In this complex framework of positions, questions, and expectations, a didactic workshop experimentation was launched involving students and teachers of the CdL in Community Design of the 'Federico II' University of Naples, joined by lecturers from the Humanities Department, in the development of a co-design process with the 'Europa Unita' State Comprehensive Institute in the Salicelle district of Afragola (NA). The interdisciplinary approach supports an operational methodology where the pedagogical design of learning environments coexists with the architectural design of spaces, furniture, and educational objects. The latter were co-designed starting from the needs and desires of the school community and based on pedagogical criteria that revolve around certain keywords relating to the current experimental models of education, which promote the idea of interaction, flexibility, and open to the world of the implicit.

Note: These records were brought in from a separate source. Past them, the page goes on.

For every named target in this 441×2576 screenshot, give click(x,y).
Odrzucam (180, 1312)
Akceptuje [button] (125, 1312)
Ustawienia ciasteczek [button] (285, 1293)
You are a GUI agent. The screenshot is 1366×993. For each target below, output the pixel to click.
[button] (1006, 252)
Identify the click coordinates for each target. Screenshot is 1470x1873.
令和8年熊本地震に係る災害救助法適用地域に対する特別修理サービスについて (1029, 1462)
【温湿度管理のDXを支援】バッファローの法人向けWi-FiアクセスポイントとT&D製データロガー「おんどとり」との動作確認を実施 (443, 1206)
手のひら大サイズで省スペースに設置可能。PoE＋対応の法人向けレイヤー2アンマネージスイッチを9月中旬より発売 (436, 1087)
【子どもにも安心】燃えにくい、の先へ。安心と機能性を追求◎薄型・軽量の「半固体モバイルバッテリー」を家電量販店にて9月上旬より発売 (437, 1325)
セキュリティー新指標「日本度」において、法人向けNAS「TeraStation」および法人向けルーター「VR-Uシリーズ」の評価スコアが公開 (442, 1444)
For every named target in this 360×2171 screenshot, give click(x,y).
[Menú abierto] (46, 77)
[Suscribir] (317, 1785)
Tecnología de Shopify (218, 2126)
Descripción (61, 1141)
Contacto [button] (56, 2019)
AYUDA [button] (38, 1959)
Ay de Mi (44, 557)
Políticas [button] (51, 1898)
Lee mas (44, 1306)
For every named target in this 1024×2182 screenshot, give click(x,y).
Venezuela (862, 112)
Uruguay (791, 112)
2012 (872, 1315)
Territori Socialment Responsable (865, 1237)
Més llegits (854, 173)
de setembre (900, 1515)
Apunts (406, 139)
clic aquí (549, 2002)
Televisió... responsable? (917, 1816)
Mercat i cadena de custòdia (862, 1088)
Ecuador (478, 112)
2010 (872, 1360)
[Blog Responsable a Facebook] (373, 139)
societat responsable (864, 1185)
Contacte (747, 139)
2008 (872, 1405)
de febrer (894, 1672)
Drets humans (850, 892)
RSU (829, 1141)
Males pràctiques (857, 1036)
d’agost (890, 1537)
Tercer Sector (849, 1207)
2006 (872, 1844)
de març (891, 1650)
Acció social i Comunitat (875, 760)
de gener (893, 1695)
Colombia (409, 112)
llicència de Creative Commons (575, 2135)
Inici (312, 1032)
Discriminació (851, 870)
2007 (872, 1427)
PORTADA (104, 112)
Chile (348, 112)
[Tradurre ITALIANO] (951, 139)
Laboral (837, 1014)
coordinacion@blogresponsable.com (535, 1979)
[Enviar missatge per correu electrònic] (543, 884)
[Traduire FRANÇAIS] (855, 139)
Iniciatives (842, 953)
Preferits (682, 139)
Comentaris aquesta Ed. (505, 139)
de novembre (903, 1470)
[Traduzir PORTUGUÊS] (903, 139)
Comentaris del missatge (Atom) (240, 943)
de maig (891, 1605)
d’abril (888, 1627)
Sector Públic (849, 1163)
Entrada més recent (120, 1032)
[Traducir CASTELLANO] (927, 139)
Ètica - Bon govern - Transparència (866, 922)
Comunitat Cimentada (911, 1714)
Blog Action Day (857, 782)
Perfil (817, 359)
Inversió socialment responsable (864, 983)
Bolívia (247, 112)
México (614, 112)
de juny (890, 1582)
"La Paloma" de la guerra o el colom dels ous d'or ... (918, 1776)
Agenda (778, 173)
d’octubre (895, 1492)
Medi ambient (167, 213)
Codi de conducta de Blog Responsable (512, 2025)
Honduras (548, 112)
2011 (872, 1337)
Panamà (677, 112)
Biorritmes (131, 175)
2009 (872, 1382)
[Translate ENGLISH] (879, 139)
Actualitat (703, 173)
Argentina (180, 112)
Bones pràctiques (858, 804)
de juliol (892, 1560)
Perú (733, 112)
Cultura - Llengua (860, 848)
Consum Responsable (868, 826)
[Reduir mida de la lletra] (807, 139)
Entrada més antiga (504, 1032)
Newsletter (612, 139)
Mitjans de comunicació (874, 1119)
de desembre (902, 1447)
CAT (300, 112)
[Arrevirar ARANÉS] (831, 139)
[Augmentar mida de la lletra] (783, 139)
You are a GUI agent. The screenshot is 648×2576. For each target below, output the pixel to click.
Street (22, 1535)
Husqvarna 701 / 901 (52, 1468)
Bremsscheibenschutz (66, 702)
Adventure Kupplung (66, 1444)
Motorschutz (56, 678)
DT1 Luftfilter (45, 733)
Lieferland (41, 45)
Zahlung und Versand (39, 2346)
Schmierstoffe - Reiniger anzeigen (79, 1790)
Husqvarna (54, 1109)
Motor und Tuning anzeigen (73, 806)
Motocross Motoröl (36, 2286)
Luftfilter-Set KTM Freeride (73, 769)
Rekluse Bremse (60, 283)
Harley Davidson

The design outcomes - presented in November 2023 as part of the 3rd edition of the "Afragola Film Festival of Architecture and Design - Beyond the Vision" - are proposed as evolving answers, versatile containers for nurturing thought, "elastic" containers that expand the spatial dimension, opening the school to places, territories, the world, cultures. These environments are conceived as labs where nature and artifacts mix and coexist dynamically, where the interior is an intimate space that becomes plural as it opens up relationships. Within this framework, the construction of a more inclusive, sustainable educational future inspired by children's creativity takes a bold step forward and welcomes «the non-conformist utopia, which gives backspace to the pleasure of life» (Vittoria, 1987). In this way, children and young people, as social innovators, become the protagonists of peer experimentation, capable of challenging the adult world, and can play the role of 'pattern destroyers' and activators of visionary 'models' of a desirable future.